Member of the National Assembly
- In office 2 June 2016 – 13 November 2018

Personal details
- Born: 10 April 1969 (age 57) Zagreb, SR Croatia, SFR Yugoslavia
- Party: DJB (2014–2018)
- Alma mater: University of Belgrade
- Occupation: Political scientist; professor;
- Other offices 5 November–13 November 2018: President of the PMBD parliamentary group;

= Dušan Pavlović (economist) =

Serbian political economist

Dušan Pavlović (Душан Павловић; born 10 April 1969) is a Serbian political economist, political analyst, author, former politician and active musician. He is a professor at the Faculty of Political Sciences of the University of Belgrade.

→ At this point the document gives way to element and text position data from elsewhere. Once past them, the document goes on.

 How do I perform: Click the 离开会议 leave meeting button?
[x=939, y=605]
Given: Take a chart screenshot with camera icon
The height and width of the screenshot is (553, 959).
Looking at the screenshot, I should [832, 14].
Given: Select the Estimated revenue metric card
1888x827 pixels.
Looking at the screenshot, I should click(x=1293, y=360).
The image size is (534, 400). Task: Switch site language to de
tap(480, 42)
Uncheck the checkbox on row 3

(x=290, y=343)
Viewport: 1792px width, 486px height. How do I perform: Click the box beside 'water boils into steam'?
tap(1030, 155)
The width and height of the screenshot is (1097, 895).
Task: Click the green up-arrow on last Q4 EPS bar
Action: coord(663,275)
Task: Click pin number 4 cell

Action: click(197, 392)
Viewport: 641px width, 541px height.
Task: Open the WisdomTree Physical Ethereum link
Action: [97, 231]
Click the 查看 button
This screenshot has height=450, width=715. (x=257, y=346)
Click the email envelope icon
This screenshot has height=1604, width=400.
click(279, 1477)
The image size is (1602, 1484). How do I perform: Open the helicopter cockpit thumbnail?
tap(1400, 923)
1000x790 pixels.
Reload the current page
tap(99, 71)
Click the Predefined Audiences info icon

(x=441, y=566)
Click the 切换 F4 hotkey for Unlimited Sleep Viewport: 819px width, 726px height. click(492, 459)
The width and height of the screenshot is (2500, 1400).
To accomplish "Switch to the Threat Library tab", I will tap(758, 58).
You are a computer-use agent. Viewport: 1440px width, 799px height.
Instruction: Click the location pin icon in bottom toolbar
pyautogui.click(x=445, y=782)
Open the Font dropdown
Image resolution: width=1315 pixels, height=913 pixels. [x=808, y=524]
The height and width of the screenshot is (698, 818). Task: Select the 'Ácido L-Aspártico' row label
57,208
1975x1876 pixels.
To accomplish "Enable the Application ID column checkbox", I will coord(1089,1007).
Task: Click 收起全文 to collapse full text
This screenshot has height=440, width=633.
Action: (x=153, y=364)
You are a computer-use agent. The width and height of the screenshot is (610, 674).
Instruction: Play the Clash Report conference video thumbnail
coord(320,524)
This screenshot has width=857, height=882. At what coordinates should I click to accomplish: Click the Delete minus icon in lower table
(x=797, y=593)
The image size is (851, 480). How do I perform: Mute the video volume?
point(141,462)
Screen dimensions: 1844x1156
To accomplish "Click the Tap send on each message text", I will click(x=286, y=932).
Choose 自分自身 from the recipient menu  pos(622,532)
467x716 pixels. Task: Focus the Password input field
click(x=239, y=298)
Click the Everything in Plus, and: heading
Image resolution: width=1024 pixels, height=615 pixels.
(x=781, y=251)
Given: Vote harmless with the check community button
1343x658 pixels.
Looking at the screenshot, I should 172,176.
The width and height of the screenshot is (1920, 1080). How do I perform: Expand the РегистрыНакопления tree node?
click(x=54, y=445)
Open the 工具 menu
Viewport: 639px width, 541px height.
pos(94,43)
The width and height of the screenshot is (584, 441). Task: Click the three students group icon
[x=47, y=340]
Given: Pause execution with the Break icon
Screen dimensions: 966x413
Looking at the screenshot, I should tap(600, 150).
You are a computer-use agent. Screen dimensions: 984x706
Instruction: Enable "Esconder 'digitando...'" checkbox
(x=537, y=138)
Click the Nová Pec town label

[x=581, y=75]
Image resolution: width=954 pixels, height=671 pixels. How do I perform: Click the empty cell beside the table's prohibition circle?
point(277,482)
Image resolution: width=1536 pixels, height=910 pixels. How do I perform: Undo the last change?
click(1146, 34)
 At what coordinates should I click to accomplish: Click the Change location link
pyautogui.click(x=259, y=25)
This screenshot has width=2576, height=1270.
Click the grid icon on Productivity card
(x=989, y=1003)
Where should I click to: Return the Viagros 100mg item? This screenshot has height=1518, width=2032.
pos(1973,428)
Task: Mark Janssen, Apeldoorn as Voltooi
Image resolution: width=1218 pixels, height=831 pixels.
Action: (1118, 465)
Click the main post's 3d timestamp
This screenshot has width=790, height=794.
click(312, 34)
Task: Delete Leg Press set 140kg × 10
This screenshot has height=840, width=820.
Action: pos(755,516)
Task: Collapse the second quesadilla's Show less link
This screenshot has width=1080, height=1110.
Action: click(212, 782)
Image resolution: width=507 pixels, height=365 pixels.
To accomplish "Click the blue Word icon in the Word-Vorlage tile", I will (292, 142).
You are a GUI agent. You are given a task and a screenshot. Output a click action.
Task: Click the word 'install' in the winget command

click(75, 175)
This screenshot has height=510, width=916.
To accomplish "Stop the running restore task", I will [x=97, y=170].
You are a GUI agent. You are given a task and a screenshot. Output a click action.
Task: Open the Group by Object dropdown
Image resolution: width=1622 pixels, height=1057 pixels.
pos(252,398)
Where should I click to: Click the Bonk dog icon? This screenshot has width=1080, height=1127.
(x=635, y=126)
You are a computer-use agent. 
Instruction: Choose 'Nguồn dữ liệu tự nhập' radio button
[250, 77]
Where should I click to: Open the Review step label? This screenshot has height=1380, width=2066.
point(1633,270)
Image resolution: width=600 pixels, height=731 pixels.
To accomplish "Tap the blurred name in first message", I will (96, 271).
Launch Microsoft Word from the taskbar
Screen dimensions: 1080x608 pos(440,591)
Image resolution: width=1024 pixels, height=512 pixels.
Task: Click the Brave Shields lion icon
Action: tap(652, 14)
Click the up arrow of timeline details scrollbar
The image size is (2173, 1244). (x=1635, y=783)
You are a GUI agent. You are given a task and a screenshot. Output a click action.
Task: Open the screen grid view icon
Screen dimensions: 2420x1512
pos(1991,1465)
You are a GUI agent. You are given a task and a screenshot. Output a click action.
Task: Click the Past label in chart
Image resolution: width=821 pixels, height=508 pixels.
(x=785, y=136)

Pavlović previously worked at the G17 Institute. He was an advisor to Saša Radulović during his tenure as minister of economy, from 2013 to 2014. He later co-founded Enough is Enough, a neoliberal populist organisation. He was elected member of the National Assembly of Serbia in 2016 and served until his resignation in 2018.

During the late 1980s and early 1990s, Pavlović was the guitarist for the popular rock band Vampiri.

== Early life and education ==
Pavlović was born on 10 April 1969 in Zagreb, Socialist Republic of Croatia, Socialist Federal Republic of Yugoslavia. He moved with his mother to Belgrade in 1981. Between 1989 and 1994, while a student in Belgrade, Pavlović was a founder member of doo-wop band Vampiri. He played a rhythm guitar.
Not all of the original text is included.